Exercise brief: Turn the stretch of entries from the line containing "The height and width of the screenshot is (472, 1024)." through the last entry into a numbered list, leaving out any blank lines.

Entries shown:

%%

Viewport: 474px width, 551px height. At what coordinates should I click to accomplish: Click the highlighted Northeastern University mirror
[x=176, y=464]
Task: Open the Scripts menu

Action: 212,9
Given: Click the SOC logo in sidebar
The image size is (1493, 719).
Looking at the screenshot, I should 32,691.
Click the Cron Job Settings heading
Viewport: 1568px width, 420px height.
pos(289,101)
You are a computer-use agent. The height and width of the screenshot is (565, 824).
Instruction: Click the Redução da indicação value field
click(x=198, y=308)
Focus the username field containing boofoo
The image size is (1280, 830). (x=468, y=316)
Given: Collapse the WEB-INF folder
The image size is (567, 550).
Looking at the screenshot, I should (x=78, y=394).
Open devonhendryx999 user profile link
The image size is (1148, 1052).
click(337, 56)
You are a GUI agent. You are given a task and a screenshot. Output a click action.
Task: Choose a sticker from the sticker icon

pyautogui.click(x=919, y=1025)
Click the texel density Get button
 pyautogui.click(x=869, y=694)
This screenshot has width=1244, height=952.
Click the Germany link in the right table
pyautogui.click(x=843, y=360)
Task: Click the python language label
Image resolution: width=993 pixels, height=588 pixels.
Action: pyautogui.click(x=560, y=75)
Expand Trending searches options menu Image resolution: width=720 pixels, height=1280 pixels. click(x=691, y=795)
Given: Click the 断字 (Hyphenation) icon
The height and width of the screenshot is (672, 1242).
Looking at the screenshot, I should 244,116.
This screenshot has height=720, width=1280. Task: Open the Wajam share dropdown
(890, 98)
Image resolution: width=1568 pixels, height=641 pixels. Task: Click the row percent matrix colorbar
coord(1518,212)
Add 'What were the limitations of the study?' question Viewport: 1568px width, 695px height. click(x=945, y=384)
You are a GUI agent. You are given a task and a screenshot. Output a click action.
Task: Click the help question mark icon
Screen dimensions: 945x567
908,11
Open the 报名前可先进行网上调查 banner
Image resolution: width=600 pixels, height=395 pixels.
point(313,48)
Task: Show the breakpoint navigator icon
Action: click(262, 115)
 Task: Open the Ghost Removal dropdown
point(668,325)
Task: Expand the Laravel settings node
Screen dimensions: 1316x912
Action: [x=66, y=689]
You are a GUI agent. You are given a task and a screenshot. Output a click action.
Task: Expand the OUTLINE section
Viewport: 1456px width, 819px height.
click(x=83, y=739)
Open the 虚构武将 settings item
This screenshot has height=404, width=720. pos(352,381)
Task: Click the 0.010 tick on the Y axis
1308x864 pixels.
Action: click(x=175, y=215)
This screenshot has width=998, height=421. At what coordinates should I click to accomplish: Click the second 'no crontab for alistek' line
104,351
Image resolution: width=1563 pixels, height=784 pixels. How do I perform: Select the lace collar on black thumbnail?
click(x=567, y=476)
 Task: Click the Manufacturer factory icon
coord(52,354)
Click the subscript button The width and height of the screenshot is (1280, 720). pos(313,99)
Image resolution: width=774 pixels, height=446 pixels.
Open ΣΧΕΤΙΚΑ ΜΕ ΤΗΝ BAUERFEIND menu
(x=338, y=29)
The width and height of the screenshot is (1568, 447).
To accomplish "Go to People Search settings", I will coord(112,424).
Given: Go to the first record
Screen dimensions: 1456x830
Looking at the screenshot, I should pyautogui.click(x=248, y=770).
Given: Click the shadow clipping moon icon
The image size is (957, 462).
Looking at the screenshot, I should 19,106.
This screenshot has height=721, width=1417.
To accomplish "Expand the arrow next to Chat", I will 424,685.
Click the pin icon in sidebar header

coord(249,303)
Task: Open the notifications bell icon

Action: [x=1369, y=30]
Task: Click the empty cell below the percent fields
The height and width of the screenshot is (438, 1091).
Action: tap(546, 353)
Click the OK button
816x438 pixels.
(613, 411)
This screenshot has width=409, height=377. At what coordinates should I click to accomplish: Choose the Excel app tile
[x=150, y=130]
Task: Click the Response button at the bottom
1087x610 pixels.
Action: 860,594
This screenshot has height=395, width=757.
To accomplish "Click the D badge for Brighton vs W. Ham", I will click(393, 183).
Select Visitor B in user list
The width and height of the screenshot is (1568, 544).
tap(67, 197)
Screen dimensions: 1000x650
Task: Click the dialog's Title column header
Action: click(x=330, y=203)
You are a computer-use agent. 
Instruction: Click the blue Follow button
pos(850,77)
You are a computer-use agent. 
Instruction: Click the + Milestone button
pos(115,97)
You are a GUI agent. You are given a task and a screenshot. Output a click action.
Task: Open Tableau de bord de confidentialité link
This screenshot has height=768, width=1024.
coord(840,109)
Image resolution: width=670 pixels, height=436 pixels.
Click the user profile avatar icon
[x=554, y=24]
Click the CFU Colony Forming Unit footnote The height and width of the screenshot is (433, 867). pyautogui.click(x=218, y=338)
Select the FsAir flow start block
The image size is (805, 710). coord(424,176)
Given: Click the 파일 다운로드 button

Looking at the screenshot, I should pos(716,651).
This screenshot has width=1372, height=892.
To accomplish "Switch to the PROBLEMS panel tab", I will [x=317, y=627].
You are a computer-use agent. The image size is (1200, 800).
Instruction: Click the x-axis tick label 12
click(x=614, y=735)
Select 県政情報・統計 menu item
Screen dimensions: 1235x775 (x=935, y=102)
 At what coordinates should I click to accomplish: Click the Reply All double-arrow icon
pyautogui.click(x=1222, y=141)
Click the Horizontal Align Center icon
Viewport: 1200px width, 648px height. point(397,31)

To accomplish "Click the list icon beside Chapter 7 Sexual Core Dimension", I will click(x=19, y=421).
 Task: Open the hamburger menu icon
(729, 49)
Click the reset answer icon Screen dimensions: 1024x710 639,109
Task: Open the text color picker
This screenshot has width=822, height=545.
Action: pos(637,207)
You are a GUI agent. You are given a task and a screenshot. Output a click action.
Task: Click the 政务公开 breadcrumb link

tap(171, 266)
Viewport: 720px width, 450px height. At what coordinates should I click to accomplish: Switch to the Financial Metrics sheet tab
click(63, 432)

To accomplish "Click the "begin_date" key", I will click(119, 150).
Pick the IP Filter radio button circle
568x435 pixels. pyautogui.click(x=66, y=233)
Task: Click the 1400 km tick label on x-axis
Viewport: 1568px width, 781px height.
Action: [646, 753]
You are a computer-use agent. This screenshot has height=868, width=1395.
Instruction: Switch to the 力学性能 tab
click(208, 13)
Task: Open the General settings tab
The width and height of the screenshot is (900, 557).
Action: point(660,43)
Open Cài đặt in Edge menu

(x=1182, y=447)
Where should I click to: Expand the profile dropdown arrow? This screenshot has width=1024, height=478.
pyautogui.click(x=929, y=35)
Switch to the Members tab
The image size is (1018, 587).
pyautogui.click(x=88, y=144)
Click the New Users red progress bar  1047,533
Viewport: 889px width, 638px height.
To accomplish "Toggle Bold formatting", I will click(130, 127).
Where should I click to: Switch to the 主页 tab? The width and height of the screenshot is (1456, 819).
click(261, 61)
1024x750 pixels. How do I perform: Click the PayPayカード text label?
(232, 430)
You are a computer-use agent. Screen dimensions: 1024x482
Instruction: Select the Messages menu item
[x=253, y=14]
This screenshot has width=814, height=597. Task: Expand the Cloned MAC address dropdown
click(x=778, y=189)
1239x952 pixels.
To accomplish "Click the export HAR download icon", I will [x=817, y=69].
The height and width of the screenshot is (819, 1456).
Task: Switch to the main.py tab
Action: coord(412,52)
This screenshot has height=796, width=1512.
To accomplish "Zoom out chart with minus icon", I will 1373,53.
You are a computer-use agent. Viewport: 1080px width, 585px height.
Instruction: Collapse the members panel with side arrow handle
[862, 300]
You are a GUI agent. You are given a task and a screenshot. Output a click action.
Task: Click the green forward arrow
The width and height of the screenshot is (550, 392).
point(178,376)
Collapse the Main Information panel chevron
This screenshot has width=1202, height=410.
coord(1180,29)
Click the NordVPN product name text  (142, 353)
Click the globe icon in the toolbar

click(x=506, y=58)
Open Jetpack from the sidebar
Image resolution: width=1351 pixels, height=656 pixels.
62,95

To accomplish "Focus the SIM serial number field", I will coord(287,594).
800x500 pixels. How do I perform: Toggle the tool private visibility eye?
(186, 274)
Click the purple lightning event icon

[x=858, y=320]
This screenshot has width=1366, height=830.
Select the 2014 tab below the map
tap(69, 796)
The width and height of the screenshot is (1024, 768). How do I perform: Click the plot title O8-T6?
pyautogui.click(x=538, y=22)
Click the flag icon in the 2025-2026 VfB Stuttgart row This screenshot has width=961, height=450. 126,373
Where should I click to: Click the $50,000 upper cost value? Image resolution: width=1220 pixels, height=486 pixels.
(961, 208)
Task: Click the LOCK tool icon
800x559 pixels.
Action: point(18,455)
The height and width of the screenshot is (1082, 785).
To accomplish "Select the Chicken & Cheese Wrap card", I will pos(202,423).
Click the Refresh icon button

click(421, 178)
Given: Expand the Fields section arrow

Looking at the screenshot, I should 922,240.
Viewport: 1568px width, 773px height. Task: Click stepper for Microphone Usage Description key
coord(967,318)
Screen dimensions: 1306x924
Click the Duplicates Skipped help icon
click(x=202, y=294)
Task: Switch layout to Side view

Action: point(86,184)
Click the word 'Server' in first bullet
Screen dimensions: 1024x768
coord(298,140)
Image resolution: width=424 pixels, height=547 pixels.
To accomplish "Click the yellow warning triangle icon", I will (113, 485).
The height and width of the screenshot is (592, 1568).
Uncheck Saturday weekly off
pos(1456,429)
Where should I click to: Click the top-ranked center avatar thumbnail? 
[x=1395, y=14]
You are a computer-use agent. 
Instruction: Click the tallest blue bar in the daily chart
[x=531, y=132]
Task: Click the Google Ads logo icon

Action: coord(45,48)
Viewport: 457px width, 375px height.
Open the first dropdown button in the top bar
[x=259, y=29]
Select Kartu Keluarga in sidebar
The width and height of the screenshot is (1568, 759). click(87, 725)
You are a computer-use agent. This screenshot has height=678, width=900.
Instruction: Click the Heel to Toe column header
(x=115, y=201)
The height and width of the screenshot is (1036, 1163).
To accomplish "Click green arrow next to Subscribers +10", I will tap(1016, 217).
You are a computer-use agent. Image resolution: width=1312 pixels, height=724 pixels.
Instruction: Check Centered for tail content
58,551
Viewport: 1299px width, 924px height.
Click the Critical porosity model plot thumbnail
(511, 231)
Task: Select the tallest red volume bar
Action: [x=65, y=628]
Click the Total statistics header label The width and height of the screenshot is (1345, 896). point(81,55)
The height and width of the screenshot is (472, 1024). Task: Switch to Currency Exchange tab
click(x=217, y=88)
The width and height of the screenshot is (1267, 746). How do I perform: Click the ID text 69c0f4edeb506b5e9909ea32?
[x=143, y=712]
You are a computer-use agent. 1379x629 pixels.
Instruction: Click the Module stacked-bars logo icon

%%

Final answer:
1. The height and width of the screenshot is (472, 1024). Task: Switch to Currency Exchange tab
2. click(x=217, y=88)
3. The width and height of the screenshot is (1267, 746). How do I perform: Click the ID text 69c0f4edeb506b5e9909ea32?
4. [x=143, y=712]
5. You are a computer-use agent. 1379x629 pixels.
6. Instruction: Click the Module stacked-bars logo icon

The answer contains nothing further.